To the left of gold in the periodic table are two elements — platinum and iridium — that are just as interesting in many ways. Like gold, platinum is malleable and ductile and widely used as a catalyst, whereas iridium is hard and brittle and extremely resistant to corrosion. And in a vault in a metrology laboratory in Sèvres, a suburb of Paris, is a cylinder made of a platinum–iridium alloy that has a mass of exactly one kilogram because, in the International System of Units (SI), the kilogram is defined as being equal to the mass of this International Prototype Kilogram.

There are seven base units in SI and the kilogram is the only one that is defined by an artefact, which is prone to change with time, rather than by a fundamental physical property, which should not change with time and can also be reproduced in other laboratories.
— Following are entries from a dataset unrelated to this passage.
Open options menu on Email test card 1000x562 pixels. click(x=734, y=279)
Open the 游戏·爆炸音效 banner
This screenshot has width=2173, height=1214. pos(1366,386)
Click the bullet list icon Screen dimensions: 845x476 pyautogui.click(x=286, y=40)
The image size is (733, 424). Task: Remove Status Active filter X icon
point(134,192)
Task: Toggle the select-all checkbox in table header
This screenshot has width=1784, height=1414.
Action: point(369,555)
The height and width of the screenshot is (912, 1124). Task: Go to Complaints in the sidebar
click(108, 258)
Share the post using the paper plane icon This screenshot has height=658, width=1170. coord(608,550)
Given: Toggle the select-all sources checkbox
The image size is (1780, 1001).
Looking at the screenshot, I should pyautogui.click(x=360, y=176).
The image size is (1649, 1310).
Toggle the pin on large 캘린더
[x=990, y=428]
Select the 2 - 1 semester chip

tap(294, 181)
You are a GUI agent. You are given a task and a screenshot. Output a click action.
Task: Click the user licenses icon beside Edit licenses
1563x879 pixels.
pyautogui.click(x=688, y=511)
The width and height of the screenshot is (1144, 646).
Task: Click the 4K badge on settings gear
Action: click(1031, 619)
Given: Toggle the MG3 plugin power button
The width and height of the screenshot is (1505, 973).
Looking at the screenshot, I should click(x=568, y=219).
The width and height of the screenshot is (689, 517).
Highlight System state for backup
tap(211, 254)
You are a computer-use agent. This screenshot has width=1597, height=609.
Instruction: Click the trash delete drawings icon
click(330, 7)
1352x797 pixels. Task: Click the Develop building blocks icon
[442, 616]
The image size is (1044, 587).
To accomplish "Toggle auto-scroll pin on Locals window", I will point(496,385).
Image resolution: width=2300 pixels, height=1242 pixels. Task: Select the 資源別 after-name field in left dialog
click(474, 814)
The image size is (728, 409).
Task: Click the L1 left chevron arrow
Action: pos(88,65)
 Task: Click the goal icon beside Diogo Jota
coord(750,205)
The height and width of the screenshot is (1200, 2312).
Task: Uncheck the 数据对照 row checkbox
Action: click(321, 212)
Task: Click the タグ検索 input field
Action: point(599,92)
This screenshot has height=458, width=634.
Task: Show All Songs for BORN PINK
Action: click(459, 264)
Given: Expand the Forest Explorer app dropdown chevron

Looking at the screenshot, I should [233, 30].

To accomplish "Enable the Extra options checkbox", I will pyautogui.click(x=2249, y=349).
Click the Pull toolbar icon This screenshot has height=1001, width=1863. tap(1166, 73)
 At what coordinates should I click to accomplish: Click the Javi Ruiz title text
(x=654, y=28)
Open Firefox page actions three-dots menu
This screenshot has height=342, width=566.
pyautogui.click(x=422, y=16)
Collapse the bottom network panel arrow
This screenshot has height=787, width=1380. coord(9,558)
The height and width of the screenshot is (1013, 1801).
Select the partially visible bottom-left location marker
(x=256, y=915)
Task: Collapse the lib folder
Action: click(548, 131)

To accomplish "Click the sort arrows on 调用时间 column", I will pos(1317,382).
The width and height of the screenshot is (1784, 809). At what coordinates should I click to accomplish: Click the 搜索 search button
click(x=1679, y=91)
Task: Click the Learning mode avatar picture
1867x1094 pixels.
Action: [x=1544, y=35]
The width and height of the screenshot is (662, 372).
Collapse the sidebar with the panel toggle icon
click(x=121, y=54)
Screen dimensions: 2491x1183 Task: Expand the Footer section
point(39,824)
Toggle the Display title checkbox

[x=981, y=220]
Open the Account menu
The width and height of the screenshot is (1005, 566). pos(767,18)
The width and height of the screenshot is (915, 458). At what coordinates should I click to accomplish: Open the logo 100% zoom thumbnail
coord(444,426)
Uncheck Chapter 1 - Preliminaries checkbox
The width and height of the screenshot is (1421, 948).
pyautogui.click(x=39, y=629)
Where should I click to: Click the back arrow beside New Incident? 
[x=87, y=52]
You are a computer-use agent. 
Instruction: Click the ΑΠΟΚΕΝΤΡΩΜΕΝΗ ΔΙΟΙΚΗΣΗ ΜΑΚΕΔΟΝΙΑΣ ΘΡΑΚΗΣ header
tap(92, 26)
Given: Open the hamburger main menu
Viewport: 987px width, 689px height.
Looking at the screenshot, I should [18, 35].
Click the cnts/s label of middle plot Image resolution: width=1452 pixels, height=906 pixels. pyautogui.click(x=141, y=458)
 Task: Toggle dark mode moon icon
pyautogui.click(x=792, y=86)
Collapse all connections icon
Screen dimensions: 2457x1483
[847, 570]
This is why the international metrology community is looking into the possibility of redefining the kilogram in terms of the fundamental physical constants, such as the electron charge and Planck's constant.

One proposal for replacing the platinum–iridium cylinder in Sèvres requires extremely accurate methods for measuring resistance and voltage (which are not base units). The primary standard for resistance is based on the quantum Hall effect in a two-dimensional electron gas in a semiconductor heterostructure, but on page 186 of this issue Alexander Tzalenchuk and co-workers report that they can measure this effect in graphene with an accuracy that approaches that of the semiconductor method. Moreover, the graphene devices (complete with gold–titanium contacts) have the advantage that they require lower magnetic fields and can operate at higher temperatures. One of the more unusual features of graphene is that the charge carriers behave as relativistic particles that do not have mass. As is pointed out on page 171, it would be ironic if such particles were involved in a new definition of the kilogram.